**Data for processing:**
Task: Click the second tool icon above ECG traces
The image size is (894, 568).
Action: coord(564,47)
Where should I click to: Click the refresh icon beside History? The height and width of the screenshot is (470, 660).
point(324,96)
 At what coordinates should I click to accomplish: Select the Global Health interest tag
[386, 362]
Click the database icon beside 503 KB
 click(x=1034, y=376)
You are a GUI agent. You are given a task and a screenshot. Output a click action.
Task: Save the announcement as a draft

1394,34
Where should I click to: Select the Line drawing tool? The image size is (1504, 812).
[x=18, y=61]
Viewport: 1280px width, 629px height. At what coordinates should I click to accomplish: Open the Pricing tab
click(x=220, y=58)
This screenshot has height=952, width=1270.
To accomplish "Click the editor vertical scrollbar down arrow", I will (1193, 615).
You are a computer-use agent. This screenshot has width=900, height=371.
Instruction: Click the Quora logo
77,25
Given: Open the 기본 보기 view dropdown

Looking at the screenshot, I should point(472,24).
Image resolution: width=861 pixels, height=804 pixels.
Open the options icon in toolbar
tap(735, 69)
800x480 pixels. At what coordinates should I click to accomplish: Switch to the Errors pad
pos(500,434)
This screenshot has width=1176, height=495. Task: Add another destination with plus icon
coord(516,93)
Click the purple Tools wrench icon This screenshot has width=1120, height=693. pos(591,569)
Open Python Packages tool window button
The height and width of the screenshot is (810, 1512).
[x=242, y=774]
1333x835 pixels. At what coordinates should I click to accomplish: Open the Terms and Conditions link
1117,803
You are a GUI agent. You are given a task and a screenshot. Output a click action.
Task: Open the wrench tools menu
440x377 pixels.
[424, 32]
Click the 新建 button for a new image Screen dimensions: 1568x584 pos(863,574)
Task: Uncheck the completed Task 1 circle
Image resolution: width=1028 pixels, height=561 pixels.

**Work instructions:** The records above must be transcribed line for line, exactly.

**Expected answer:**
Task: Click the second tool icon above ECG traces
The image size is (894, 568).
Action: coord(564,47)
Where should I click to: Click the refresh icon beside History? The height and width of the screenshot is (470, 660).
point(324,96)
 At what coordinates should I click to accomplish: Select the Global Health interest tag
[386, 362]
Click the database icon beside 503 KB
 click(x=1034, y=376)
You are a GUI agent. You are given a task and a screenshot. Output a click action.
Task: Save the announcement as a draft

1394,34
Where should I click to: Select the Line drawing tool? The image size is (1504, 812).
[x=18, y=61]
Viewport: 1280px width, 629px height. At what coordinates should I click to accomplish: Open the Pricing tab
click(x=220, y=58)
This screenshot has height=952, width=1270.
To accomplish "Click the editor vertical scrollbar down arrow", I will (1193, 615).
You are a computer-use agent. This screenshot has width=900, height=371.
Instruction: Click the Quora logo
77,25
Given: Open the 기본 보기 view dropdown

Looking at the screenshot, I should point(472,24).
Image resolution: width=861 pixels, height=804 pixels.
Open the options icon in toolbar
tap(735, 69)
800x480 pixels. At what coordinates should I click to accomplish: Switch to the Errors pad
pos(500,434)
This screenshot has width=1176, height=495. Task: Add another destination with plus icon
coord(516,93)
Click the purple Tools wrench icon This screenshot has width=1120, height=693. pos(591,569)
Open Python Packages tool window button
The height and width of the screenshot is (810, 1512).
[x=242, y=774]
1333x835 pixels. At what coordinates should I click to accomplish: Open the Terms and Conditions link
1117,803
You are a GUI agent. You are given a task and a screenshot. Output a click action.
Task: Open the wrench tools menu
440x377 pixels.
[424, 32]
Click the 新建 button for a new image Screen dimensions: 1568x584 pos(863,574)
Task: Uncheck the completed Task 1 circle
Image resolution: width=1028 pixels, height=561 pixels.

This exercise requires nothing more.